Nach dem Brexit muss nun geprüft werden, ob sich für den Dienstleistungserbringer weitere Themen im Hinblick auf eine steuerliche Registrierung und Steuererklärungspflicht ergeben. Derzeit sind rein praktische Folgefragen nicht geklärt, etwa ob beziehungsweise wie lange eine UK-Umsatzsteueridentifikationsnummer noch ihre Gültigkeit behalten wird.

 

Zusammenfassende Meldung und Intrastat

Soweit Großbritannien nicht mehr Mitgliedstaat der EU ist, entfällt auch die Verpflichtung zur Abgabe einer Zusammenfassenden Meldung (ZM) für innergemeinschaftliche Warenlieferungen und Dienstleistungen nach § 18a UStG. Dies gilt im gleichen Maße für Intrastat-Meldungen aus statistischen Zwecken.

   

Grenzüberschreitender Versandhandel/Fernverkäufe

Gemäß den derzeit noch geltenden Regelungen nach § 3c UStG verlagert sich der Ort der Lieferung im EU-grenzüber- schreitenden Versandhandel bei Lieferungen an Privatpersonen (B2C) an den Ort des Empfängers. Es gelten außerdem bestimmte Lieferschwellen, bis zu deren Überschreitung diese Regelung nicht angewendet wird. Die umsatzsteuerliche Versandhandelsregelung mit ihren Lieferschwellen ist innerhalb der EU harmonisiert, auch wenn die Staaten unterschiedliche Schwellen festgesetzt haben. In jedem Fall ist die Vorschrift des § 3c UStG nicht mehr anwendbar.

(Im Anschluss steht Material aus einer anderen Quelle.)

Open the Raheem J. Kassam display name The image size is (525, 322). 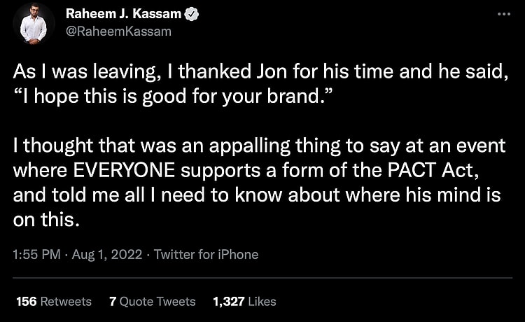click(125, 15)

Entsprechendes gilt im Rahmen des umzusetzenden, sogenannten E-Commerce Pakets 2 für die Nachfolgeregelungen nach dem Austritt Großbritanniens aus der EU. Die Konsequenz ist schlussendlich, dass Lieferungen an Privatpersonen als Ausfuhrlieferungen behandelt werden und unter bestimmten Voraussetzungen steuerfrei sind, während im B2C-Business die Vereinbarungen über die Abfertigung der Ware im Empfangsland vertraglich und tatsächlich bedacht werden sollten.

   

Vorsteuer-Vergütungsverfahren

Das Vorsteuer-Vergütungsverfahren ermöglicht es im Ausland ansässigen Unternehmen, sich bei sogenannter bestehender Gegenseitigkeit die von einem Unternehmer in einem  anderen Staat in Rechnung gestellte Vorsteuer erstatten zu lassen. Das gilt insbesondere in den Fällen, in denen das betreffende Unternehmen im anderen Staat nicht für Zwecke der Umsatzsteuer registriert ist. Selbstverständlich gilt diese Regelung auch für Unternehmer, die in Drittstaaten und somit außerhalb der EU ansässig sind. Allerdings wird es für britische Unternehmen nach dem EU-Austritt des UK schwieriger, sich die deutsche Umsatzsteuer erstatten zu lassen. Für die Erstattungsansprüche von EU-Unternehmen ist die Frist zur Einreichung entsprechender Anträge der 30. September des jeweiligen Folgejahres. Wie  bereits dargelegt, werden britische Unternehmen nach dem EU-Austritt des UK als Unternehmen aus einem Drittstaat angesehen. Für Erstattungsanträge gilt daher grundsätzlich die kürzere Frist des 30. Juni, mithin also nur sechs Monate ab dem 1. Januar 2021 gerechnet.